Written exercise -
Please retype the passage on Kounkuey Design Initiative below word for word, starting at "In 2006, while" and ending at "and environmental degradation.".

— start Given passage —

Chelina Odbert: Kounkuey Design Initiative, Kenya

Chelina Odbert, Kounkuey Design Initiative

In 2006, while a student at the Harvard Graduate School of Design (GSD), I started Kounkuey Design Initiative (with classmates Jennifer Toy, Arthur Adeya, Ellen Schneider, Kotch Voraakhom, and Patrick Curran) as a way to address neglected urban environments, that other design firms were reluctant or ill-equipped to address. Our first site was Kibera, a slum—one of the world’s largest—in Nairobi, Kenya. There we repositioned design as a mechanism to alleviate some of the consequences of poverty and environmental degradation.

— end Given passage —
— start Extracted records —

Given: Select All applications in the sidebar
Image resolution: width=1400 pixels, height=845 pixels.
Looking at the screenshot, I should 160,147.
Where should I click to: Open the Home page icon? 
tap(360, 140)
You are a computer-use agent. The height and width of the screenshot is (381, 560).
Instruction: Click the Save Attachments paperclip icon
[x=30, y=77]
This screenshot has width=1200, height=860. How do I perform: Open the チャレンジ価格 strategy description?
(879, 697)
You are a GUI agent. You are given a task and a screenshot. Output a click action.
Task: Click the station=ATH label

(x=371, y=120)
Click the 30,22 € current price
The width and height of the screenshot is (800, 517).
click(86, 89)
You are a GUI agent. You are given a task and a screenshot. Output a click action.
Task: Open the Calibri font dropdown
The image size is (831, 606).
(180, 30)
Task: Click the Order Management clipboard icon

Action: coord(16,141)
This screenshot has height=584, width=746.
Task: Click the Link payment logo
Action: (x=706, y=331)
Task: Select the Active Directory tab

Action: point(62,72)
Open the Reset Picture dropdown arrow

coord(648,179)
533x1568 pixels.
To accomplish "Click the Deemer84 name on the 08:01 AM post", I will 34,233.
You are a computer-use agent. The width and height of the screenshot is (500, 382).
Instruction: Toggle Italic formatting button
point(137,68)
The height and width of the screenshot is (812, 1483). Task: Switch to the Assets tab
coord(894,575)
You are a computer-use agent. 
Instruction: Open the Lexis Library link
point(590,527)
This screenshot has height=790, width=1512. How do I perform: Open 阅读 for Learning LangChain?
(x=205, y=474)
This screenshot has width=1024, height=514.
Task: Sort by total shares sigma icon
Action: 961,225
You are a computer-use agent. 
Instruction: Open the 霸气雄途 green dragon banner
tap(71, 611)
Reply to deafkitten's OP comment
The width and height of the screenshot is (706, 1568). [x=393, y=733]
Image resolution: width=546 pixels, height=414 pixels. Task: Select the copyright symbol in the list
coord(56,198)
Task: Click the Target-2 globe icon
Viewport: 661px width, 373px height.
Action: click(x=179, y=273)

— end Extracted records —

Task response -
In 2006, while a student at the Harvard Graduate School of Design (GSD), I started Kounkuey Design Initiative (with classmates Jennifer Toy, Arthur Adeya, Ellen Schneider, Kotch Voraakhom, and Patrick Curran) as a way to address neglected urban environments, that other design firms were reluctant or ill-equipped to address. Our first site was Kibera, a slum—one of the world’s largest—in Nairobi, Kenya. There we repositioned design as a mechanism to alleviate some of the consequences of poverty and environmental degradation.